This project includes a multi-class SVM to classify animal images and object localization code to locate the classified animal frames in the images.
The dataset used for training and testing the classifier is a small subset of ImageNet(400 images for training and 100 images for testing. Train and test datasets are uniform in terms of animal class).

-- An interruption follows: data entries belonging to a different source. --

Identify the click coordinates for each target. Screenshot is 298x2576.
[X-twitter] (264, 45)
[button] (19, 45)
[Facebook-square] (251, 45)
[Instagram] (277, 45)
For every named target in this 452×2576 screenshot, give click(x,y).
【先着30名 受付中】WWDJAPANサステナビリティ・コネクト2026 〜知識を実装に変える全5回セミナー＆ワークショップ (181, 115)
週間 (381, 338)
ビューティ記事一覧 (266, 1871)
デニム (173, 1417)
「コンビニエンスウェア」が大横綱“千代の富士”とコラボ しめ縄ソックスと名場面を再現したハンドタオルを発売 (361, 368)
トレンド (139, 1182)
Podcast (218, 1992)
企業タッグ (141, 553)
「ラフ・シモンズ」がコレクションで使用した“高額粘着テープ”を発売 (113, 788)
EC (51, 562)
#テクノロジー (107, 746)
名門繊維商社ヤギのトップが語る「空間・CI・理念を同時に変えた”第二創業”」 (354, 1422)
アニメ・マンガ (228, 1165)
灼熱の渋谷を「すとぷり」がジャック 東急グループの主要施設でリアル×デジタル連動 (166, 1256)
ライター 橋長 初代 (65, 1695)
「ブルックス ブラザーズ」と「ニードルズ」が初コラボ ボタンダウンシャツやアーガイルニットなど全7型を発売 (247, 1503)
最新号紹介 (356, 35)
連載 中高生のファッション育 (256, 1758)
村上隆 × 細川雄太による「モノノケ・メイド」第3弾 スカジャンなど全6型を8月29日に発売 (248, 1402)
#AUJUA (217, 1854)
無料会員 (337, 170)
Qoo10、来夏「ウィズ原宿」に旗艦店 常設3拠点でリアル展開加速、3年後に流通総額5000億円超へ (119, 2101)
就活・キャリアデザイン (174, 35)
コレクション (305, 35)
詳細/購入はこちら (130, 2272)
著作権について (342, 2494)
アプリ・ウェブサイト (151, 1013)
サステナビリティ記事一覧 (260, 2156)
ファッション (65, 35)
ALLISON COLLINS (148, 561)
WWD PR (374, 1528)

The train and test set images contain images of eagle, dog, cat, tiger, starfish, zebra, bison, antilope, monkey and elephant. The multiclass SVM implementation uses 10 different One-Vs-All SVMs to determine the class of the input image. The hyperparameters of SVMs(kernel type, gamma, C) are optimized using Grid-Search. The feature extraction from the images is done by the ResNet-50 network(pre-trained on the ImageNet dataset in order to extract visual features) and SVMs classify the images based on these features. PyTorch is used as the deep learning framework.
The candidate windows for object localization are extracted using Edge Boxes method. The MATLAB implementation of the technique is used. The Edge Boxes implementation can be found in https://github.com/pdollar/edges. However, before using this implementation, Piotr's MATLAB Toolbox must be installed must be installed from https://pdollar.github.io/toolbox/.
For quantitative performance evaluation, classification accuracy and localization accuracy are used. Precision and recall for each object type and confusion matrix are computed. For localization accuracy, overlap ratio is used.
For further implementation details and results, refer to "report.pdf".